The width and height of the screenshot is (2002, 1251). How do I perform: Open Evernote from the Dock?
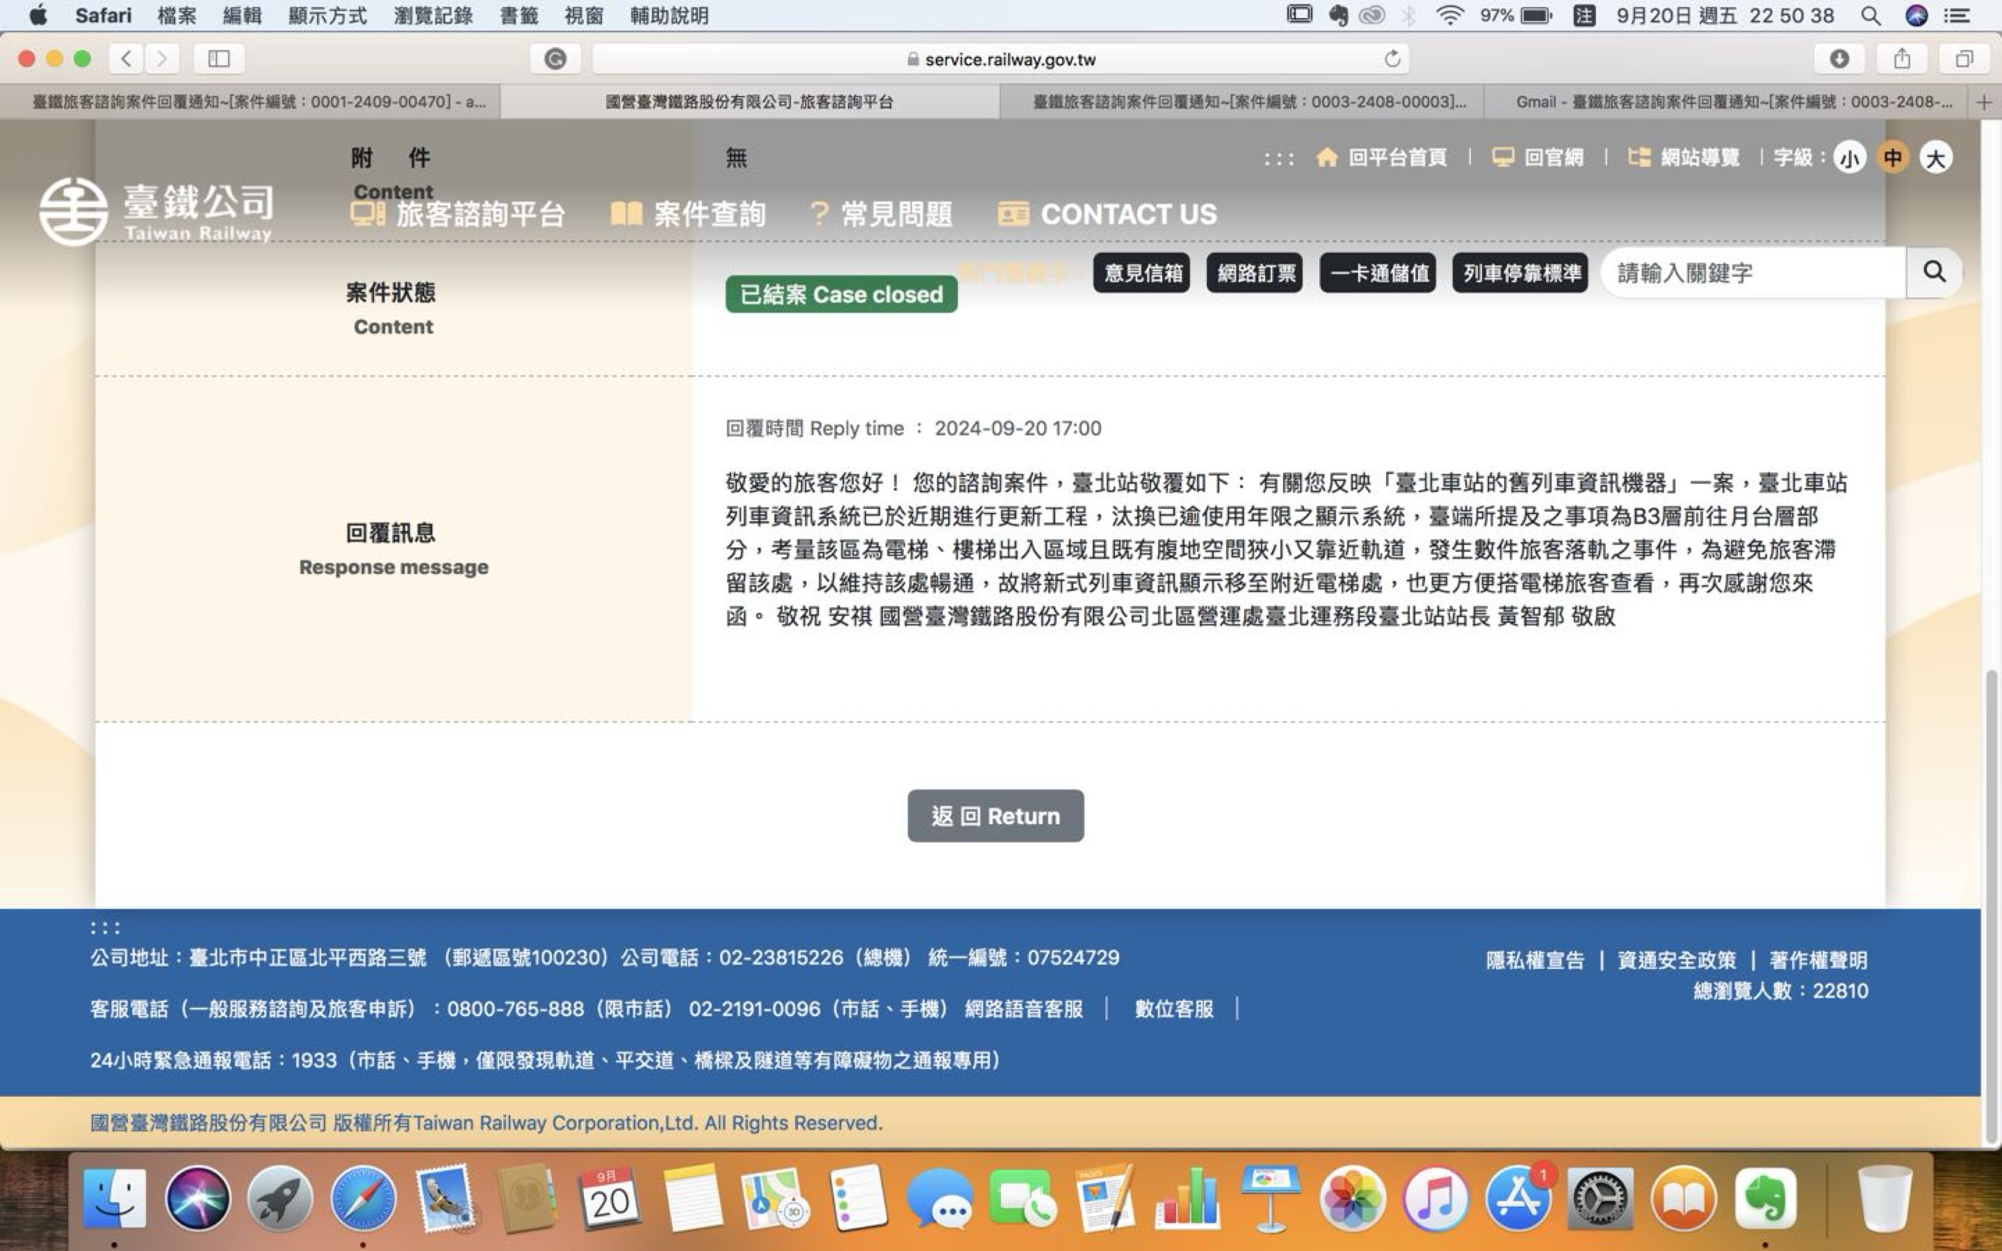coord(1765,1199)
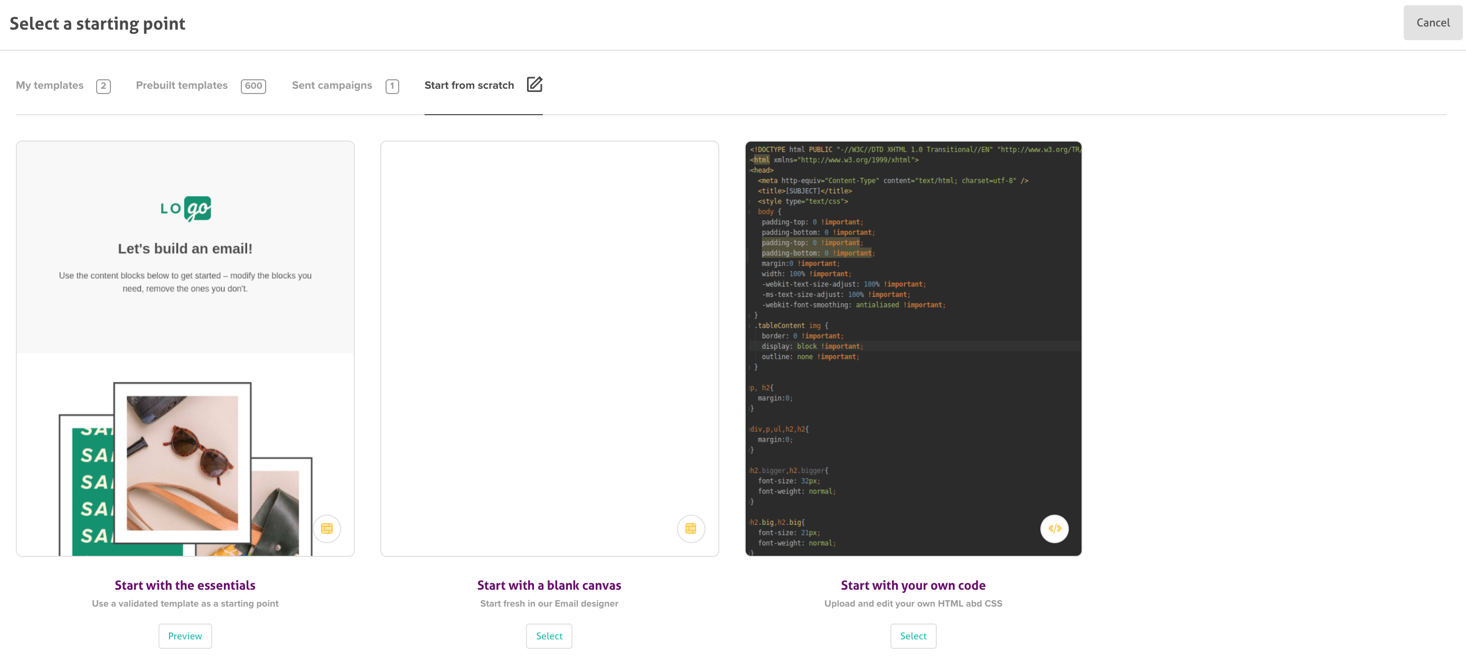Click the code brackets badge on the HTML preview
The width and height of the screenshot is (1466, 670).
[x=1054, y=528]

◆ Task item
Repeat the records verbatim, excluding pictures.

◆ Reply
The width and height of the screenshot is (2002, 1251). How do I perform: Open Evernote from the Dock?
coord(1765,1199)
Click the code brackets badge on the HTML preview
The width and height of the screenshot is (1466, 670).
[x=1054, y=528]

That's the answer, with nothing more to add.